Supplied passage.
I feel you're a smart person who, for whatever reason, has chosen the weaker side of an argument. You're doing a more convincing job than I probably could, largely because you're using tactics which I generally eschew. One of those tactics is to leave something half said.

 

The "heritability" thing is one example of this. For the purposes of the discussion, the word "heritability" means the portion of variation in an observable trait that's driven by genetics. For instance, let's say 75% of variation in height was caused by genetics; the other 25% by diet and other environmental factors. The heritability for height would be 75%. That 75% doesn't refer to the chances of height-related genes getting passed onto the next generation. Most of the time, a gene has only a 50% chance of being passed onto the next generation. (There are exceptions to this, called "selfish genes." These, I believe, are rare.)

 

For the purposes of the above example, genetics play a large role in determining people's heights. On average, a tall person will be significantly more likely to pass genes for tallness onto the next generation than a short person would be. This is because something observable (such as height) is a snapshot into the person's underlying genetic code. Odds are it's only a partial snapshot, and that there will be recessive genes for height which aren't made physically manifest. But even a partial snapshot is enough to make a selective breeding program work. Such programs have turned the wolf into countless breeds of dogs, with highly varying levels of intelligence. Such programs have produced breeds of horses designed for war, for racing, and for farming. They've produced numerous breeds of cats; with differing personalities and levels of intelligence.

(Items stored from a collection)
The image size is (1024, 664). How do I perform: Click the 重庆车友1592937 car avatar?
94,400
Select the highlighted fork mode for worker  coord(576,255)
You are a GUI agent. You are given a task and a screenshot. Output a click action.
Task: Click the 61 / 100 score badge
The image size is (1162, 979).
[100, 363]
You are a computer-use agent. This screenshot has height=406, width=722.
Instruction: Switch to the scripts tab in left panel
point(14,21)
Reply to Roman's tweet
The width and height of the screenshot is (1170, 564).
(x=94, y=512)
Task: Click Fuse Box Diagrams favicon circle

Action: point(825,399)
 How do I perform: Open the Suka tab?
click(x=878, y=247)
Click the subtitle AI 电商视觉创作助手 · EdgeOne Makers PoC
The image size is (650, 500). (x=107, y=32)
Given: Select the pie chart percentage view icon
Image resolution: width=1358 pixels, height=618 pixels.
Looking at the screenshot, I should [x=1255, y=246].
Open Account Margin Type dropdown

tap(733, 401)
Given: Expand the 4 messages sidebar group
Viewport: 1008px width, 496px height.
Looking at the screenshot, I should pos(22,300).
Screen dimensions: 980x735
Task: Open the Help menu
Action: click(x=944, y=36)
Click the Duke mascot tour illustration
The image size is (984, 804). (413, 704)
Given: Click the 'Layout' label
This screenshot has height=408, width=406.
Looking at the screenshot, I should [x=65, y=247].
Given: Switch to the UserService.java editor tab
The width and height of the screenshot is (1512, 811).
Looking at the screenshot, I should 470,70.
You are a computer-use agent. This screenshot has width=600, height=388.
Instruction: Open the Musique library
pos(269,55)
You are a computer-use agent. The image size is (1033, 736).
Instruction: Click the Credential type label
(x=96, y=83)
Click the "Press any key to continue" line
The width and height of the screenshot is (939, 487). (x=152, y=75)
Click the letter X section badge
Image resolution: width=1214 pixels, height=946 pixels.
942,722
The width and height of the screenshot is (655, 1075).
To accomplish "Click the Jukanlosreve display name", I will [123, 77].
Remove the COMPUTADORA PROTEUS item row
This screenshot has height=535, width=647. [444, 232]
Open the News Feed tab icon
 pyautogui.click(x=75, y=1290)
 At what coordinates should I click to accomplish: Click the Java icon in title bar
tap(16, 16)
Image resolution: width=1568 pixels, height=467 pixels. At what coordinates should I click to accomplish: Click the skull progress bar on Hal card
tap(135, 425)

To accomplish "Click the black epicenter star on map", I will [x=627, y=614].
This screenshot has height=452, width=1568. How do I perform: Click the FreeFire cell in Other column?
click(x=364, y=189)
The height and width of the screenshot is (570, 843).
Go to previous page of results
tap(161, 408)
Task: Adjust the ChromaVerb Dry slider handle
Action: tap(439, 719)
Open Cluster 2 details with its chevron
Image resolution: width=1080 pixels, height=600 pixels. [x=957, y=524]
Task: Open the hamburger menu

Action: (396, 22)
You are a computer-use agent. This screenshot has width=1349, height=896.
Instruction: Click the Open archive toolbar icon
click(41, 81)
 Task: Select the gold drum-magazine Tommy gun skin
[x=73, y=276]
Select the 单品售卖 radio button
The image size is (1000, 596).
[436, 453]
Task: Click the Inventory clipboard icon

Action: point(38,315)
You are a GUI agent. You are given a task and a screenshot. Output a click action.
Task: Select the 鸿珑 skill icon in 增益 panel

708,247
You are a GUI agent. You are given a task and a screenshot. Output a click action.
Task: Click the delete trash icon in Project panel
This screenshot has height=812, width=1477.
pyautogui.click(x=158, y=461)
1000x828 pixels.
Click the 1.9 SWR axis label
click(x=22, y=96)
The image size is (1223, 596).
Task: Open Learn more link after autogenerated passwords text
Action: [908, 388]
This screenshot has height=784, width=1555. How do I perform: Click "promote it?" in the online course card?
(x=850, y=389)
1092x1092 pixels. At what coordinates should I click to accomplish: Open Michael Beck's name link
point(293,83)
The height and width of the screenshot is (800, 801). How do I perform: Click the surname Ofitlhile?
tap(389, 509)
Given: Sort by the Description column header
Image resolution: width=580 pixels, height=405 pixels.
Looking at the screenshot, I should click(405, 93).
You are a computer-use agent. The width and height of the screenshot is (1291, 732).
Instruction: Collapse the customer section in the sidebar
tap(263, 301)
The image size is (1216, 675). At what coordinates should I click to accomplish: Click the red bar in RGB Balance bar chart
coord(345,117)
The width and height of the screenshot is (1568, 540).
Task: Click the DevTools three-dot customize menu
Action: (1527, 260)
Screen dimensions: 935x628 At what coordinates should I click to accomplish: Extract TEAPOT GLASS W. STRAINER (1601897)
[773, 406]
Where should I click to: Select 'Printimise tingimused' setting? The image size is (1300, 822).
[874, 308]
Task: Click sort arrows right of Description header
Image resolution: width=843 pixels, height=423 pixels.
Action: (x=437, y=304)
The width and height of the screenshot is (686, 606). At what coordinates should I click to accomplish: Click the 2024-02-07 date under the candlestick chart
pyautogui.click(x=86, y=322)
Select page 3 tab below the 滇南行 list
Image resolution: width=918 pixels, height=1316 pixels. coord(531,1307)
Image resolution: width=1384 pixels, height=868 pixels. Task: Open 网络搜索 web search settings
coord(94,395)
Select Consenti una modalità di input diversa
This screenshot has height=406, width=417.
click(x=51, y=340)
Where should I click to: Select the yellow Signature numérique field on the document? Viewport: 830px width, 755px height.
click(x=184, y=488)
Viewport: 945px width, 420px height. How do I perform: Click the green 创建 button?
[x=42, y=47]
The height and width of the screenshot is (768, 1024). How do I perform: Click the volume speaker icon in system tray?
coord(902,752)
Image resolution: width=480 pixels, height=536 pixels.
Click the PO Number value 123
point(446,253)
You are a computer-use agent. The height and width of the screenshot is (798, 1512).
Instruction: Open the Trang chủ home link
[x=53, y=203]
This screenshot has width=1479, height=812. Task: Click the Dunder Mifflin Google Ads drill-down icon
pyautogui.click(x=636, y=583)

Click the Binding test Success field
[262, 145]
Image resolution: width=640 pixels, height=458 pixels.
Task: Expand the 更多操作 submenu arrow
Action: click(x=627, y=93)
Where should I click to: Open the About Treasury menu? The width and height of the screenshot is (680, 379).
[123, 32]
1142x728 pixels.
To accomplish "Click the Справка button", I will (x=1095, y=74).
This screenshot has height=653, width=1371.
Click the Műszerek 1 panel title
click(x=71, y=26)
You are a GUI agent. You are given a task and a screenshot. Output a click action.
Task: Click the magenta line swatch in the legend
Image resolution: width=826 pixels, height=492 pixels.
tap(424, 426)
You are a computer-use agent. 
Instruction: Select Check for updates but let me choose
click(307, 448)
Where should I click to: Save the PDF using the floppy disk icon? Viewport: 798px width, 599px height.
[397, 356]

Assigned task 1.
Rewrite the paragraph of the forum post that begins "The "heritability" thing is one example" as a short bulleted list, keeping its main facts.
Assigned task 2.
Repeat the stretch of the forum post from "I feel you're" through "something half said.".
The listing is material separate from the forum post.

Exercise output 1.
- Heritability is the portion of variation in an observable trait that is driven by genetics.
- Example: if genetics caused 75% of the variation in height and diet and other environmental factors caused 25%, the heritability of height would be 75%.
- That figure is not the chance that height-related genes pass to the next generation.
- Most of the time a gene has a 50% chance of being passed on.
- Exceptions, called "selfish genes," exist but are believed to be rare.

Exercise output 2.
I feel you're a smart person who, for whatever reason, has chosen the weaker side of an argument. You're doing a more convincing job than I probably could, largely because you're using tactics which I generally eschew. One of those tactics is to leave something half said.